I've been feeling like I want "something" but seriously if you asked me what I wouldn't even know. New career, new location, a relationship, dessert... who knows?! Then I read something the other day and I thought crap I sooooo do this and I NEED TO STOP...
When your "There" has become a "Here" you will simply obtain another "There" that will again look better than "Here."Hmmmm there is a lesson in that... maybe I need to just enjoy the here and now. Stop and smell the roses or Starbuck's or whatever...
How zen.
I'll tell you the hardest part of this weight loss surgery journey has been the emotional side. Getting your guts rearranged, learning new ways of eating, making lifestyle changes, exercising... those were the easy parts (for me at least.)
It's the coming to the realization that not everything that was shitty in my life was because I was fat that has been hard. Pre-op I used to say, "If only I wasn't fat..." or "When I lose the weight life will be..." Guess what? I'm "There" and slapped with the sad realization that losing the weight was not a cure-all. Don't get me wrong it cured a lot but not all.
OK have at it... what do I need??? therapy, drugs, some good sex (bonus points for readers that suggest this), a vacation that doesn't include stitches, to stop my angsty whining???
I really do try and enjoy the "Here." I have a great here. I am blessed but sometimes those damn "There" thoughts creep in and funkify me. Time to go to the beach I think.

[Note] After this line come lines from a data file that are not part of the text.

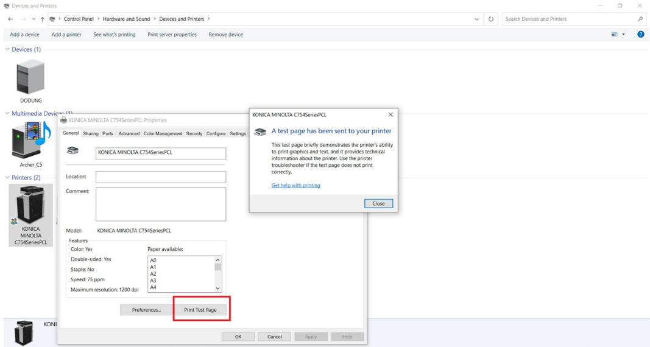Screen dimensions: 650x347
Task: Collapse the Printers (2) group
Action: pyautogui.click(x=7, y=178)
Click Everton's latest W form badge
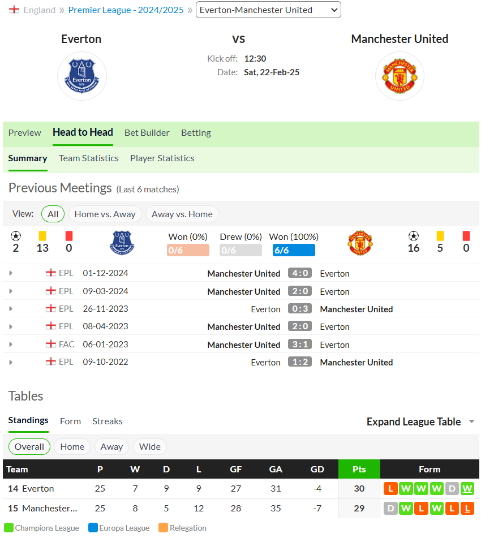This screenshot has width=481, height=538. 467,489
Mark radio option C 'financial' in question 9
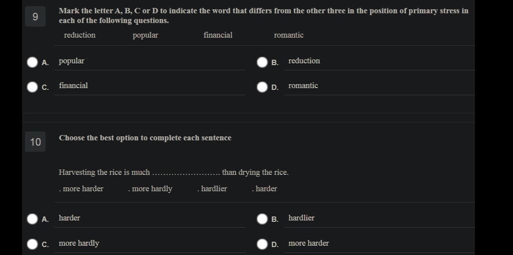 (x=33, y=87)
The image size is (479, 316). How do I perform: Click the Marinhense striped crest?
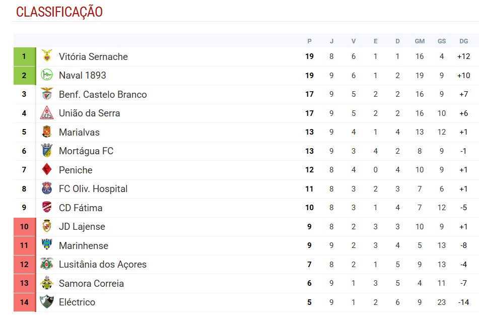pos(47,245)
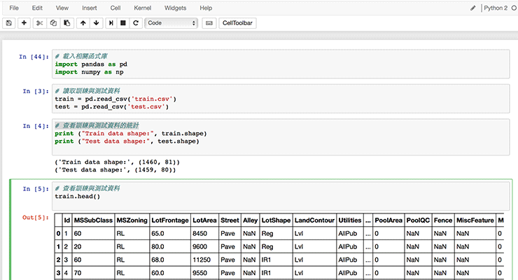
Task: Paste cell using the clipboard icon
Action: [x=67, y=23]
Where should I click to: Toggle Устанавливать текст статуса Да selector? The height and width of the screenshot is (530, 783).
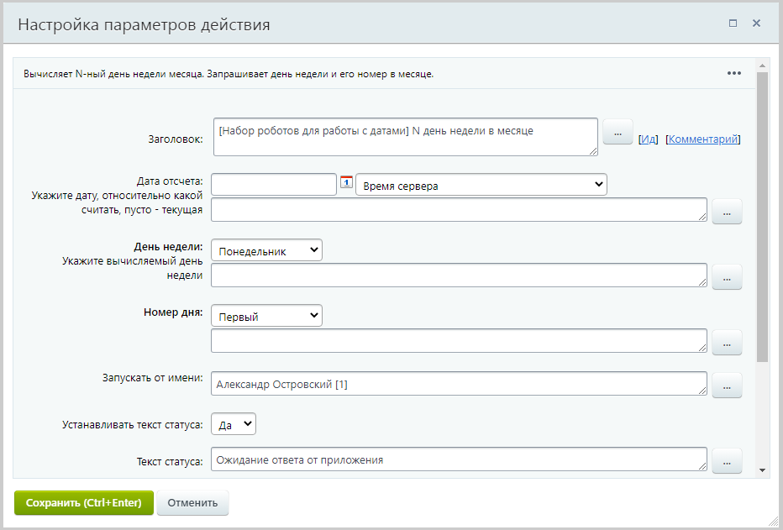pyautogui.click(x=233, y=424)
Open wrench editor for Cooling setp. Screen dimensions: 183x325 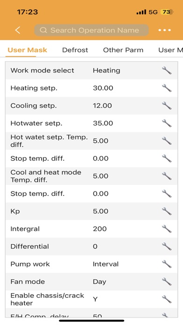point(167,106)
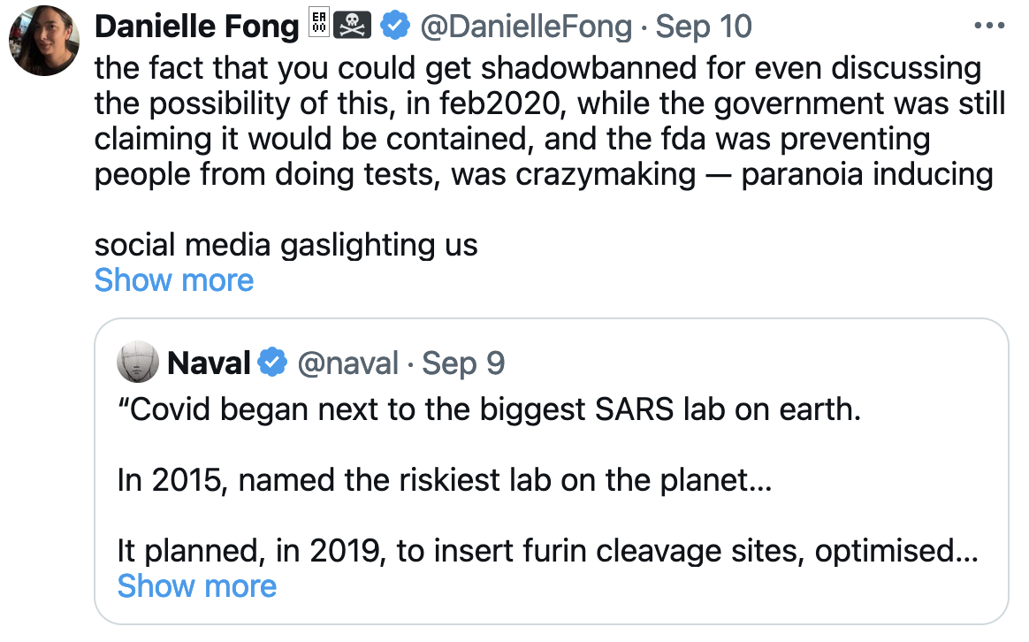Image resolution: width=1029 pixels, height=642 pixels.
Task: Click the verified checkmark next to Naval
Action: click(x=271, y=363)
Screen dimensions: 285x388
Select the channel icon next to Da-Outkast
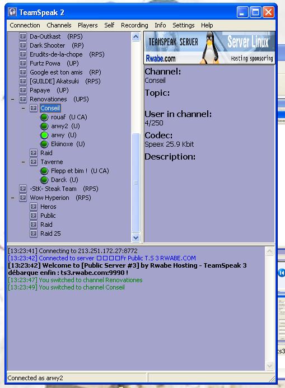point(23,36)
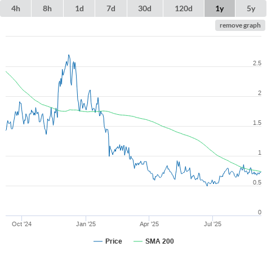Show the 7d price history

111,8
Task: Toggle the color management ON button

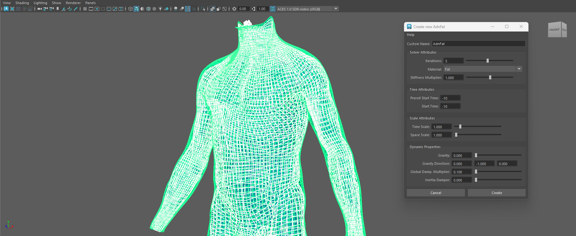Action: point(273,9)
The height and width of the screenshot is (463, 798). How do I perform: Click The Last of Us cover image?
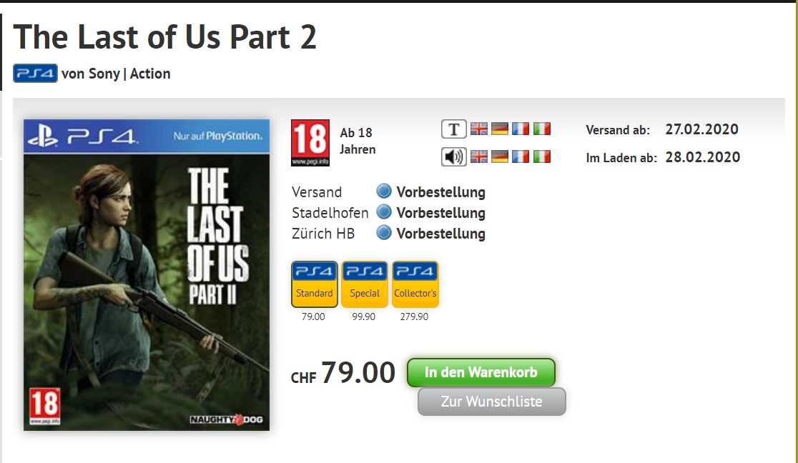pyautogui.click(x=147, y=275)
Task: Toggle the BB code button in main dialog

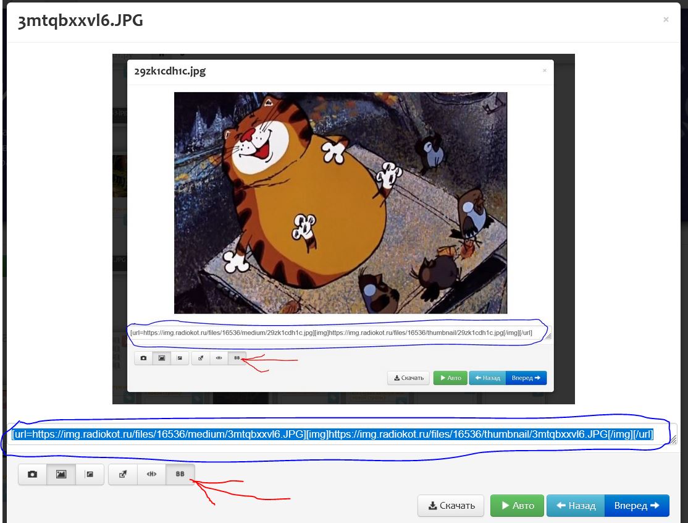Action: pos(180,474)
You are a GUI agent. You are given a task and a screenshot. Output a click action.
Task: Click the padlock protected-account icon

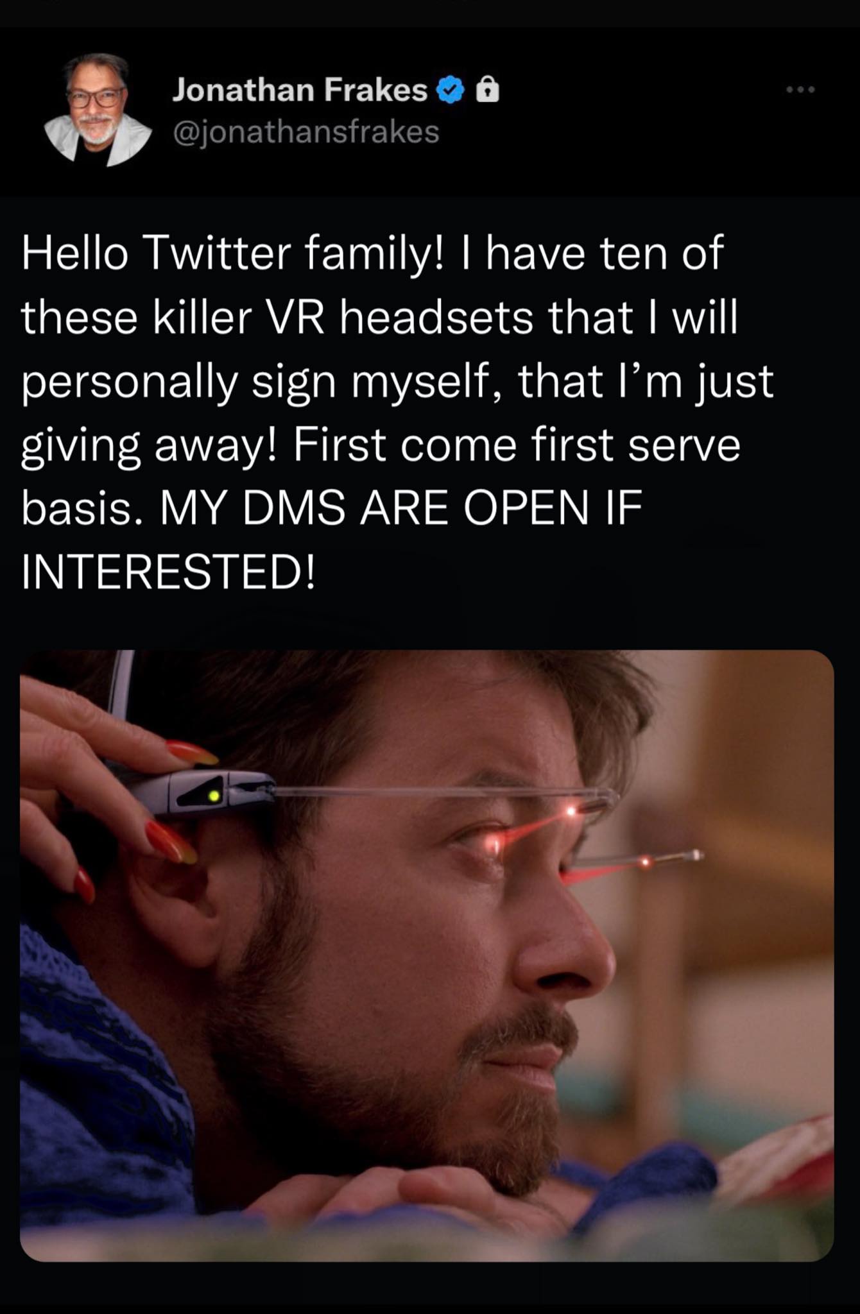click(x=487, y=90)
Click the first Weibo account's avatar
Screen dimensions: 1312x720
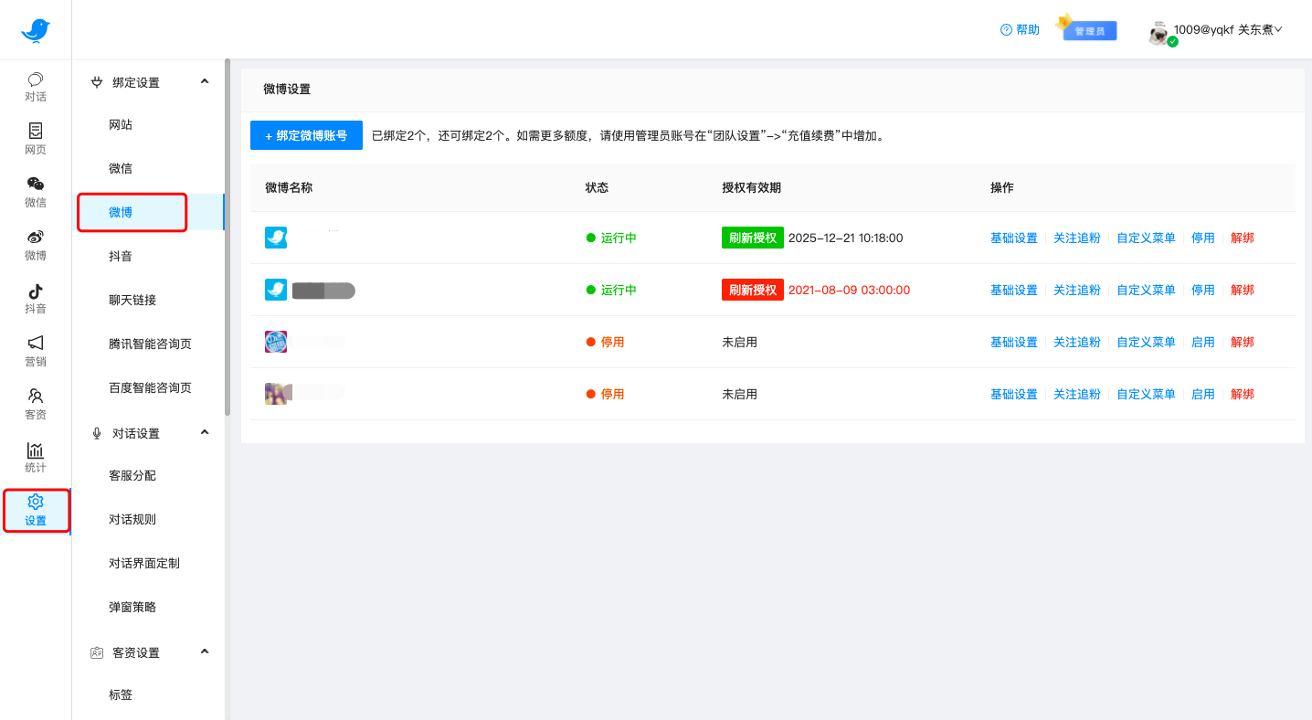click(x=276, y=237)
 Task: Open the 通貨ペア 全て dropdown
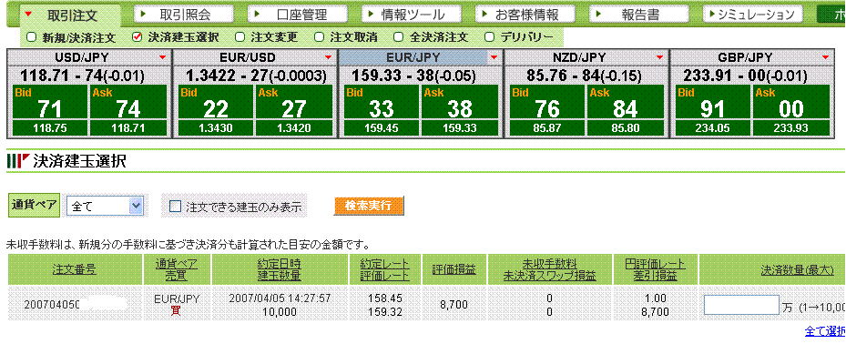pos(105,206)
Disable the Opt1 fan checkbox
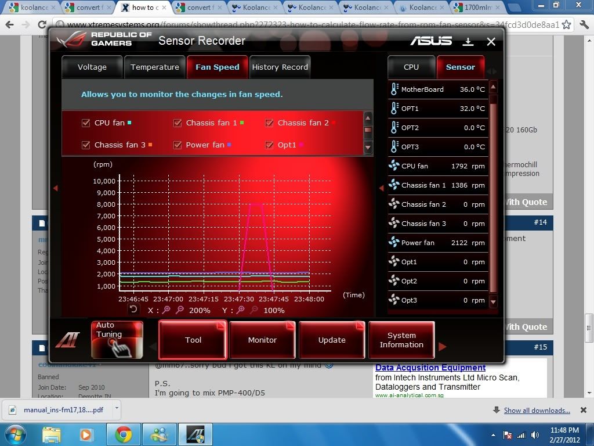The width and height of the screenshot is (594, 446). point(269,145)
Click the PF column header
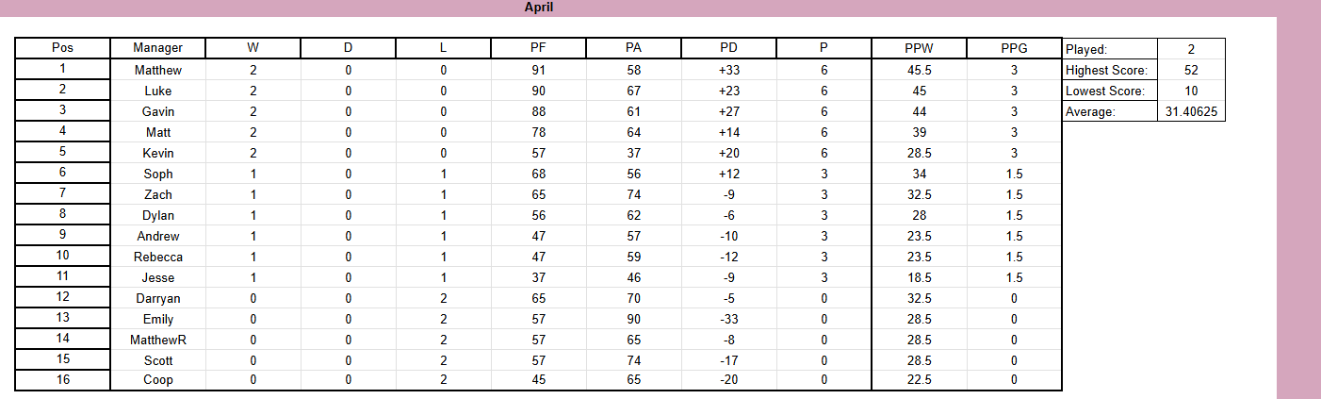 [x=537, y=48]
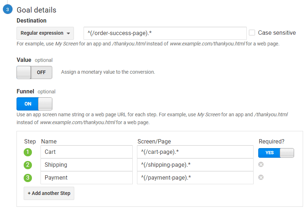The height and width of the screenshot is (210, 307).
Task: Click the dropdown arrow beside Regular expression
Action: click(x=69, y=33)
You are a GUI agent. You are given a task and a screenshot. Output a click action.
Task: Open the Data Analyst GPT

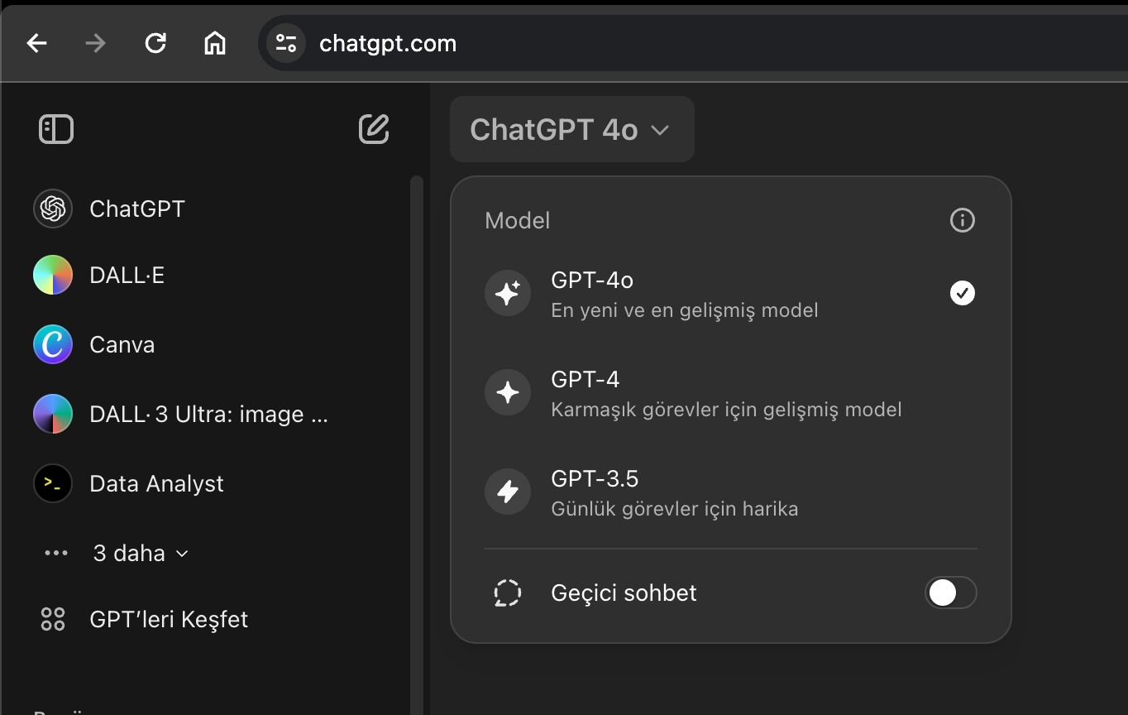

This would be the rambling part of "The World According to Eggface - Recipes and Rambling of a Former Fat Chick."
Welcome to my world.
Highlights of the weekend:
* Went to the Farmer's Market and got oodles of good stuff.
* I just came in from stringing twinkle lights on my metal gazebo thingee outside so I'm going to BBQ tonight under the "stars"
* Experimented a lot in the kitchen and took lots of food porn.
Listening to: Something depressing on repeat ;) No really.